(Collected data)

━━━━━━━━

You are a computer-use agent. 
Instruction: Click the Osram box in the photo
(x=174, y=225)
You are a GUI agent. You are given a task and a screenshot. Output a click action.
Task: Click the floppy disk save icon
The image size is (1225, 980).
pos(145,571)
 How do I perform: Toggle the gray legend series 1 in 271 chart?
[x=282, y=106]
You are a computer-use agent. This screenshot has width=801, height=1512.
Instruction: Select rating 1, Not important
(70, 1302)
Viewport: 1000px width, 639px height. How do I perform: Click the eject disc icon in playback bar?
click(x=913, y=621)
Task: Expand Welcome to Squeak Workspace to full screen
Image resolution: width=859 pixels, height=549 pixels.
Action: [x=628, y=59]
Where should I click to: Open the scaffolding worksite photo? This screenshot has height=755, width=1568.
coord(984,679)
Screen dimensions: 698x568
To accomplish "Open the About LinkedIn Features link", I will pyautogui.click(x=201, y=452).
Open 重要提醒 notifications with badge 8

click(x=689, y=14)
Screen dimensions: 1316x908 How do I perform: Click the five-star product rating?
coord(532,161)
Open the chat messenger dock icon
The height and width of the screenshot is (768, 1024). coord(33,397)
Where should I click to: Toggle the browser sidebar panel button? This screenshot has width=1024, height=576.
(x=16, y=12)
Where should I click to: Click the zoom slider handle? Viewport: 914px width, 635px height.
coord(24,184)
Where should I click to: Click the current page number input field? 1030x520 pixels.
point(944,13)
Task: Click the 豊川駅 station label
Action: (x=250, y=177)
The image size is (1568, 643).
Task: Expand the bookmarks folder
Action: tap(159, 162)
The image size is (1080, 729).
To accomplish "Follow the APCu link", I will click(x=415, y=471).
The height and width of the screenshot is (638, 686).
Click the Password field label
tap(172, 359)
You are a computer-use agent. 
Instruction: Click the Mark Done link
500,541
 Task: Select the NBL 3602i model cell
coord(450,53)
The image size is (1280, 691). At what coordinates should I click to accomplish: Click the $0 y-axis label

━━━━━━━━

* What to produce
Reproduce the records above line by line, without any change, up to and including the line that holds "Screen dimensions: 698x568".

* Exercise response
You are a computer-use agent. 
Instruction: Click the Osram box in the photo
(x=174, y=225)
You are a GUI agent. You are given a task and a screenshot. Output a click action.
Task: Click the floppy disk save icon
The image size is (1225, 980).
pos(145,571)
 How do I perform: Toggle the gray legend series 1 in 271 chart?
[x=282, y=106]
You are a computer-use agent. This screenshot has width=801, height=1512.
Instruction: Select rating 1, Not important
(70, 1302)
Viewport: 1000px width, 639px height. How do I perform: Click the eject disc icon in playback bar?
click(x=913, y=621)
Task: Expand Welcome to Squeak Workspace to full screen
Image resolution: width=859 pixels, height=549 pixels.
Action: [x=628, y=59]
Where should I click to: Open the scaffolding worksite photo? This screenshot has height=755, width=1568.
coord(984,679)
Screen dimensions: 698x568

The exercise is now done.